With an average street price of roughly $130 USD shipped, the Acebeam K40 is
a fantastic light with few rivals at any price.  It would make a great
light for SAR or for an LEO.  Perfect for camping hunting, and hiking, it’s
the prefect compromise between flood and throw and eliminates the need to carry
two or more specialized lights.  I highly recommend the Acebeam K40M for
any flashaholic and confidently give it my “Mac Approved” rating!

Post your questions and comments in the review thread on TFF! 😉

7 thoughts on “AceBeam K40M MT-G2/3*18650 Flashlight

  1. Pingback: Acebeam K40M MT-G2/3*18650 flashlight | Johnny Mac Reviews

  2. Fantastic light and yep at $130 it really is a good deal. I like the MT-G2, except for all the heat and the artifacts in the beams with a smooth reflector. I’m glad to see that this one does come with the OP reflector. They all should IMHO. They really do need that extra texture to smooth out those artifacts.
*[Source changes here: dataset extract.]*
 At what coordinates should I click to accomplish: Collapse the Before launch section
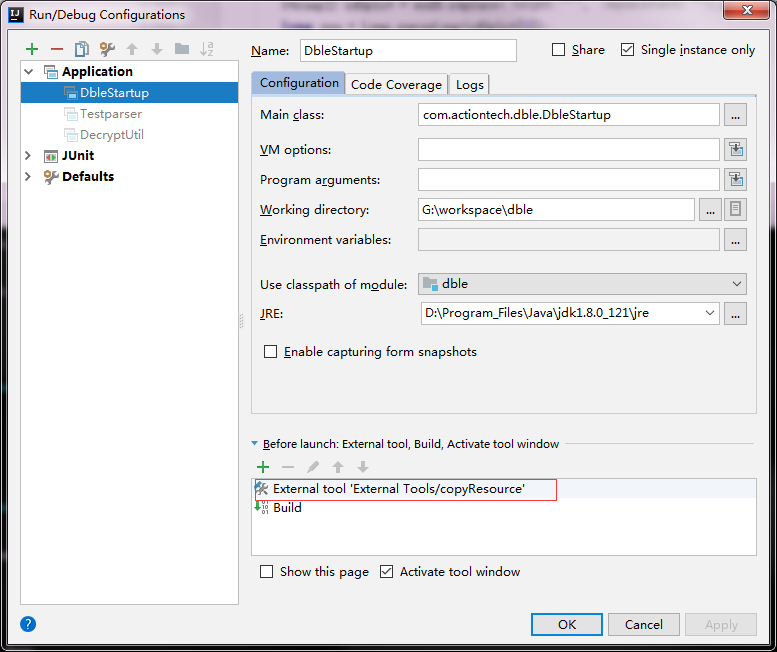(x=255, y=444)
    I might have to pick one of these up someday. Problem is that I am a modding nut and they haven’t left me anything to fix on this one!
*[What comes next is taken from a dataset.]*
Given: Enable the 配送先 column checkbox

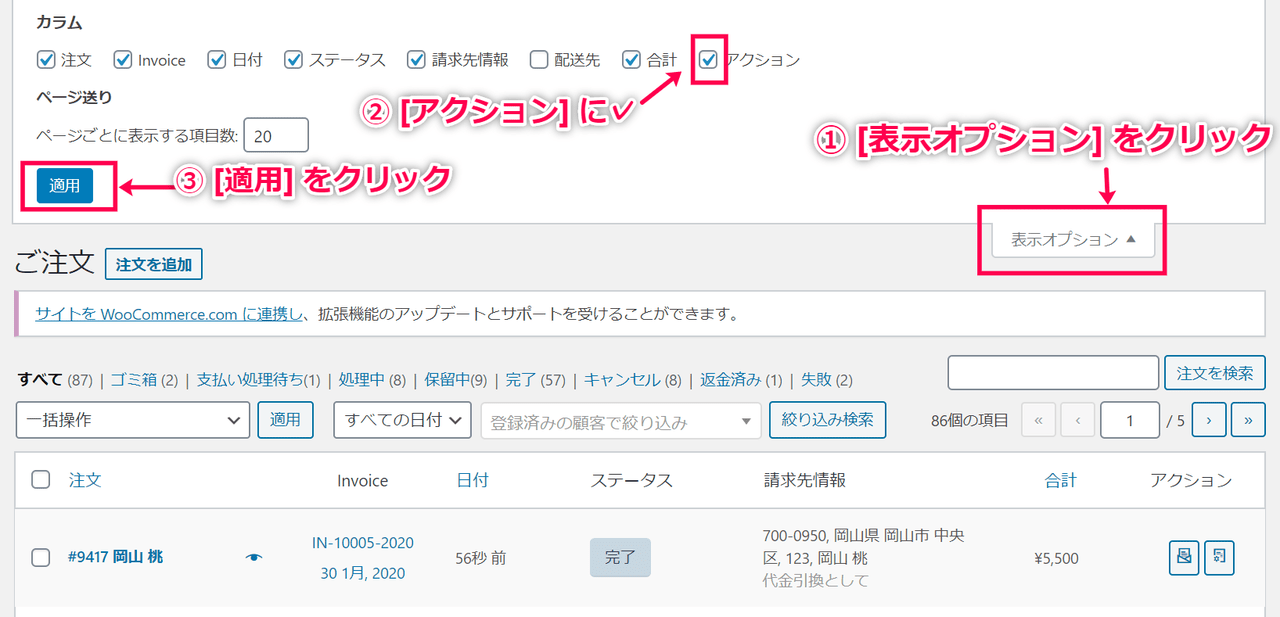Looking at the screenshot, I should click(x=539, y=60).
    Great review as always.

  3. Pingback: Supbeam K40 V2 MT-G2 - Seite 20

    • Unfortunately I don’t have an X40 to compare to but the X40 is very similar to the ThruNite TN30 which I do have. The TN30 kicks out 3000-3200 OTF lumens so it’s far brighter and it has a surprising amount of throw as well. For throw I’d imagine they are pretty close. If you are a tint snob you will definitely want the K40M. The MT-G2 is an outstanding emitter! Given the choice between the two lights I think I’d take the K40M over the X40 as the better overall light. But again, that’s just my opinion. 😉

  4. Did you mix the flashlights when you compared tn35 vs k40m on wall because tn35 seems brighter when you say it’s not. Sometimes the spill seems smaller on k40m

    • I’m not sure what you are looking at but the outdoor beamshot of the K40 looks far brighter than that of the TN35, at least on any monitor or device I look at the pics on. The center beam is smaller on the TN35 but the centerbeam of the K40M is way brighter. Even the spill looks brighter on the K40 pic to me.